Short story by E. W. Hornung, published in 1901

"No Sinecure" is a short story by E. W. Hornung, and features the gentleman thief A. J. Raffles, and his companion and biographer, Bunny Manders. The story was first published in Scribner's Magazine in January 1901. The story was also included as the first story in the collection The Black Mask, published by Grant Richards in London, and Charles Scribner's Sons in New York, both in 1901.

==Plot==

===Part one===

It is May 1897. Bunny, now an ex-convict and struggling journalist, receives a telegram from an estranged relative telling him to read an advertisement in the Daily Mail, which says that a man named Mr. Maturin is seeking a male nurse of good education. Bunny answers the advertisement at Maturin's flat, in Earl's Court. He encounters Maturin's doctor, Dr. Theobald, who scrutinizes Bunny and then takes him to Maturin's bedroom to meet the patient.

Bunny sees the ailing Maturin lying in bed. Maturin interviews Bunny. He orders Theobald to leave, then asks Bunny to fetch him his hidden cigarettes. As Maturin smokes, he complains that the cigarettes are not Sullivans; instantly, Bunny realizes that Maturin is his old friend, Raffles.

I cannot repeat what I said. I have no idea what I did. I only know—I only knew—that it was A. J. Raffles in the flesh!
— — Bunny, amazed by Raffles's reveal

===Part two===

Raffles reveals that he is disguising himself as Maturin to maintain the belief that Raffles is dead. Theobald does not know Maturin's true identity. Upon returning to England from Italy, Raffles had written both the advertisement and Bunny's telegram in order to reunite with Bunny. Raffles declares they go to a restaurant that night to celebrate.

===Part three===

At night, they escape the building using an unwatched staircase from the roof. They ride to the restaurant. Raffles takes Bunny to a private room, and they feast. As they finish, a tradesman named Mr. Robinson arrives. Raffles chooses jewelry from him for Bunny's imaginary sister. Bunny, confused, plays along. In the end, Raffles is unable to pay for his chosen items. Instead, he seals them in a cigarette box and returns them to Robinson: Raffles will send Robinson the money later, after which Robinson will send Raffles the sealed box. Robinson, bewildered by the arrangement, nonetheless agrees.
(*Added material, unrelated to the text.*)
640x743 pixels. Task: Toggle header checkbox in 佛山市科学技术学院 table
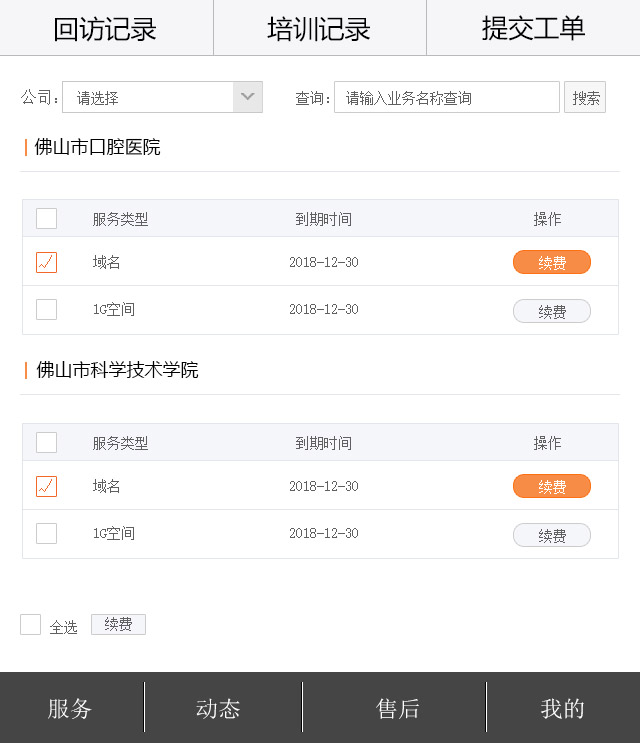click(47, 443)
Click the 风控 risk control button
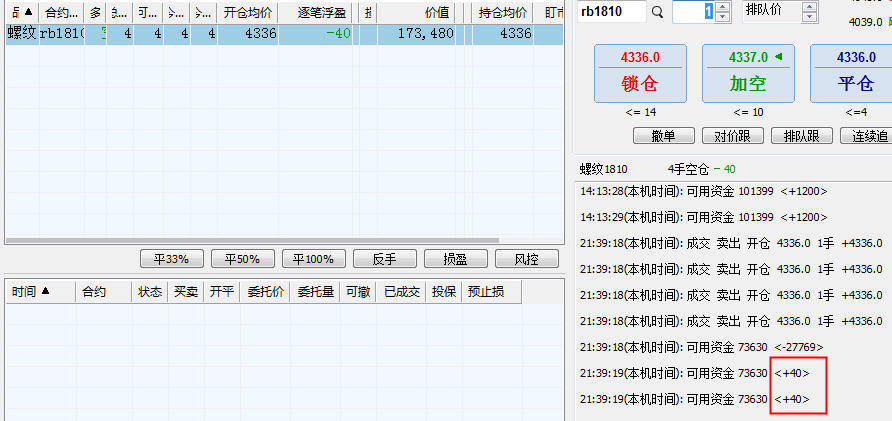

Later, back at Earl's Court, Raffles reveals to Bunny that he kept the real box, after swapping it with a duplicate. He asks Bunny to sell off the jewelry.

==Background==

The name Maturin may have been taken from Charles Maturin, writer of the novel Melmoth the Wanderer and great-uncle to Oscar Wilde. While in exile in France in 1897, Wilde went by the name "Sebastian Melmoth" in reference to the novel; this fact may have inspired Hornung to use the name "Maturin" for a Raffles living in social exile.

==Adaptations==

BBC Radio adapted the story into part of the thirteenth episode of its Raffles radio drama, "No Sinecure", which first aired on 30 July 1992. The drama features Jeremy Clyde as Raffles and Michael Cochrane as Bunny. The first half of the drama closely follows the plot of the original story, with some minor changes:
- In this episode, Bunny decides that he cannot survive living honestly. In the original stories, he had already learned this lesson during the events of "The Gift of the Emperor".
- The original subplot wherein Raffles swindles a jeweler is entirely absent from the drama.